Felda Looper: Visit to the Capitol and Letter-Writing Campaign


Yes, my parents, and my sister, and I came to Washington for the famous—every summer kid has to
do this sometime—visit to Washington. And we drove from Heavener, Oklahoma, to Washington. And we were doing all of the tours, the visits, we came into the Capitol. And we went into Mr. [Carl] Albert’s office, who was then the Whip. And we happened to run into him then,
and he invited us to go to lunch with him. And during that lunch, he’d asked us
what we saw that made an impression upon us. And my impression was that there
were only male Pages, and I asked him about this. And he said, “Well, it’s just kind of
an unspoken rule that we have only boy Pages.” And I, at that age, between sixth and seventh grade,
said, “Well, that’s just not fair.” And so he said, “Well, maybe we can do something about that.”

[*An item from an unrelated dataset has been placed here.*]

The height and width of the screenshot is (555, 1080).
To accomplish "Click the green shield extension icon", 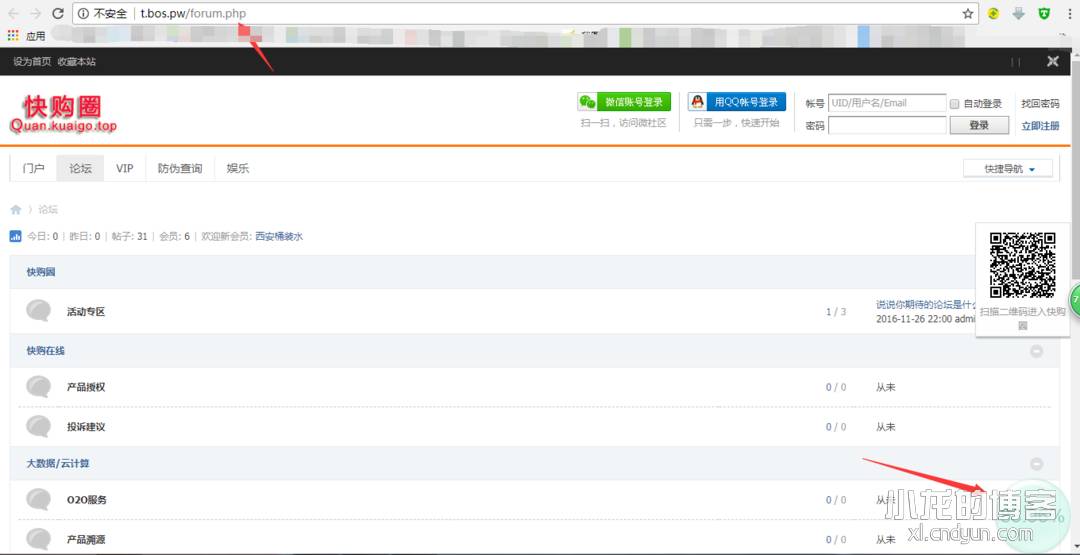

So when I went back to school in the fall, I wrote letters to Mr. Albert, and wrote letters to Mr. Albert,
and wrote letters to Mr. Albert, for many years. And finally, one day, when I was just about to graduate
from high school I got a call from Charlie Ward, who was Mr. Albert’s administrative assistant, and he asked me
how I would feel about being the first woman Page. Well, needless to say, I was finally ecstatic about this,
and I said, “Well, I’ll have to ask my parents first.” And he said, “Well, Mr. Albert’s already spoken
to your parents, and it’s okay with them.” So I said, “Absolutely.” So that’s how it began.